The Grenfell Tower tragedy is a reminder that fire engineering is fundamentally about protecting lives. It made clear that the profession must be confident in its responsibilities and capabilities.
The Grenfell Tower Inquiry exposed systemic failures in building safety, including fragmented responsibilities, inconsistent standards, and serious gaps in competence and ethical oversight. Fire engineering was identified as a high-risk profession with uneven education routes, variable skills and limited capacity, undermining confidence in the profession and placing vulnerable people at risk. These shortcomings highlight the need for a coherent, regulated profession capable of consistently protecting life in a complex built environment.
In response to the Inquiry’s recommendation that fire engineering be regulated, the Fire Engineers Advisory Panel was established in April 2025 to give expert advice to Government on the fire engineering profession.
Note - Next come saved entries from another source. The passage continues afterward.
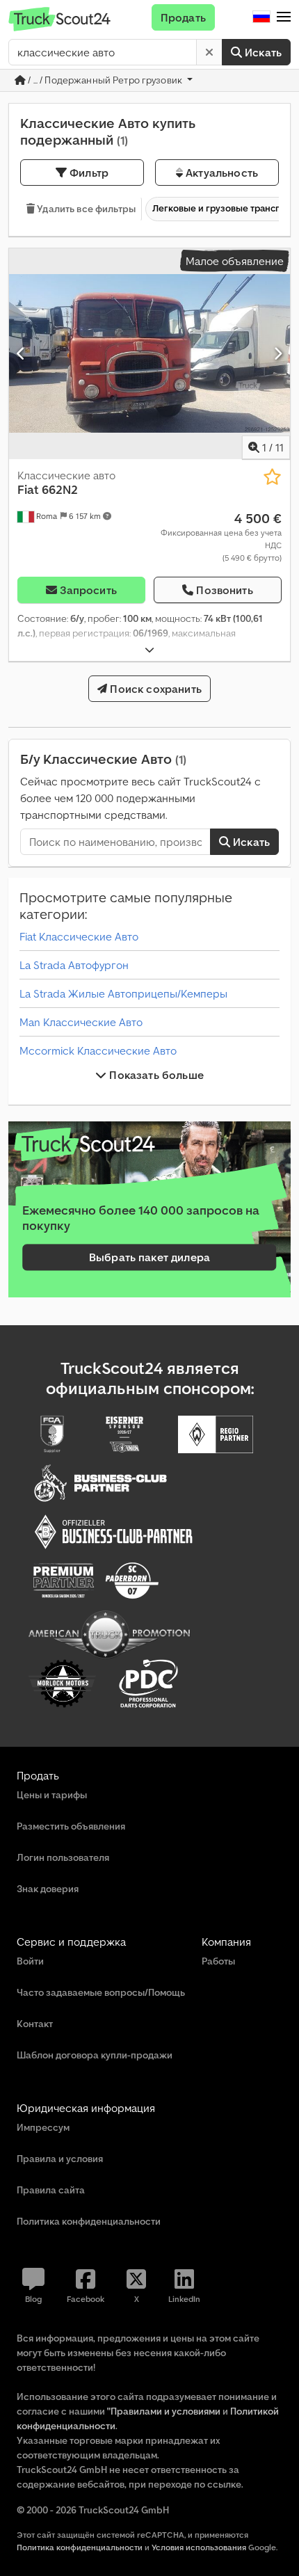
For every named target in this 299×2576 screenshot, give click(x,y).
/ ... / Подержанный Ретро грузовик (105, 80)
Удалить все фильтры (85, 208)
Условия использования (199, 2547)
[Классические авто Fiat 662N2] (149, 353)
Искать (262, 52)
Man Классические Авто (81, 1022)
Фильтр (87, 172)
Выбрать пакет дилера (149, 1258)
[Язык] (261, 17)
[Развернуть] (149, 650)
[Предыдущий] (21, 353)
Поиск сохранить (154, 689)
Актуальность (220, 172)
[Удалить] (209, 52)
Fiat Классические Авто (78, 936)
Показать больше (155, 1075)
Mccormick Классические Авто (98, 1050)
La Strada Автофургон (74, 965)
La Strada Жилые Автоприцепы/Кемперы (123, 993)
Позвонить (224, 590)
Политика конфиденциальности (80, 2547)
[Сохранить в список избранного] (272, 476)
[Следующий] (278, 353)
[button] (284, 17)
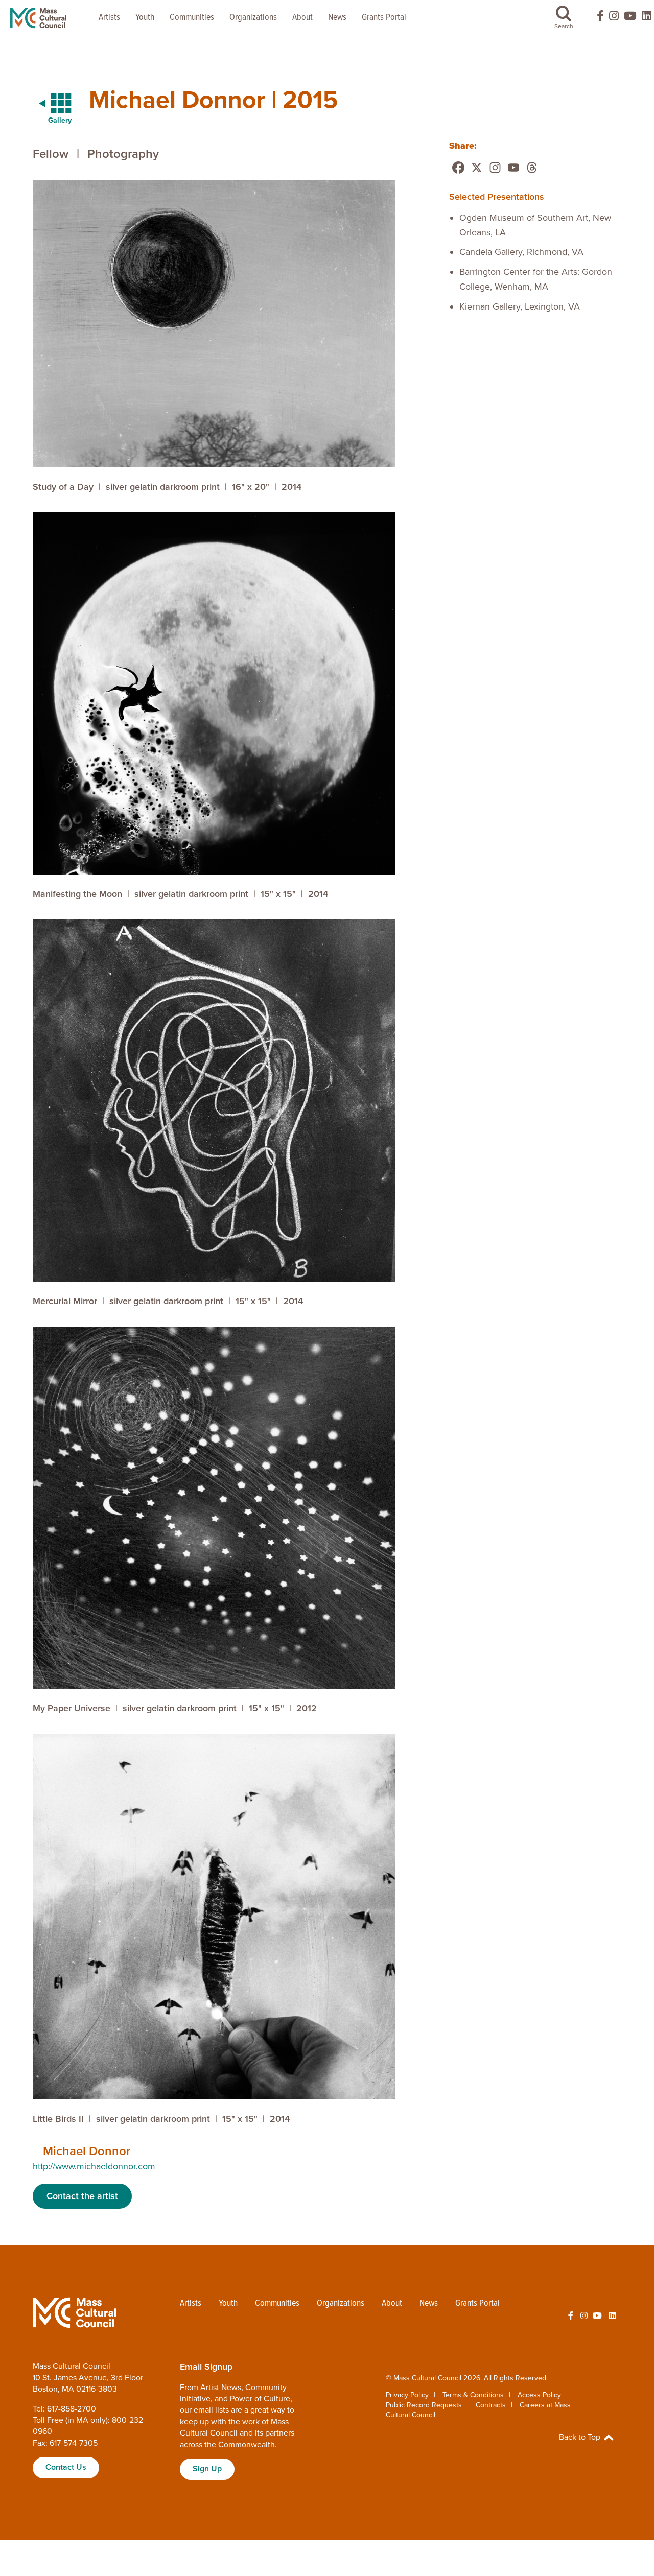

The Fire Engineers Advisory Panel’s Authoritative Statement published in December 2025, outlines the knowledge and skills expected of competent fire engineers as well as high standards of professional accountability. The Statement underpins the Government’s intention to regulate both the title and function of fire engineers. It marks an important step toward strengthening standards in this safety-critical area, promoting ethical conduct, and helping to rebuild public trust.
Although the Statement does not define a detailed competency framework or regulatory standards, it intends to:
- present a clear and ambitious vision for the future of the regulated fire engineering profession and those who work in it
- provide guidance for potential regulatory bodies, educational institutions delivering accredited fire engineering qualifications, and other stakeholders in the fire safety sector
- encourage fire engineers to strengthen their own capabilities and ethical standards proactively, ahead of legal regulation
A call to action for fire engineering professionals, this Statement aligns closely with the principles set out in the UK Standard for Professional Engineering Competence and Commitment for Higher-Risk Buildings (UK-SPEC HRB). This Standard builds on the core UK-SPEC framework by defining additional expectations for engineers working on higher-risk buildings, including enhanced competence, accountability, and professional judgment. The Authoritative Statement complements this framework by setting out expectations for professional fire engineering practice where failure would have the greatest impact.
As the UK body responsible for setting and raising standards for the engineering profession, the Engineering Council welcomes this development as an important step towards greater consistency, accountability, and professionalism in fire engineering.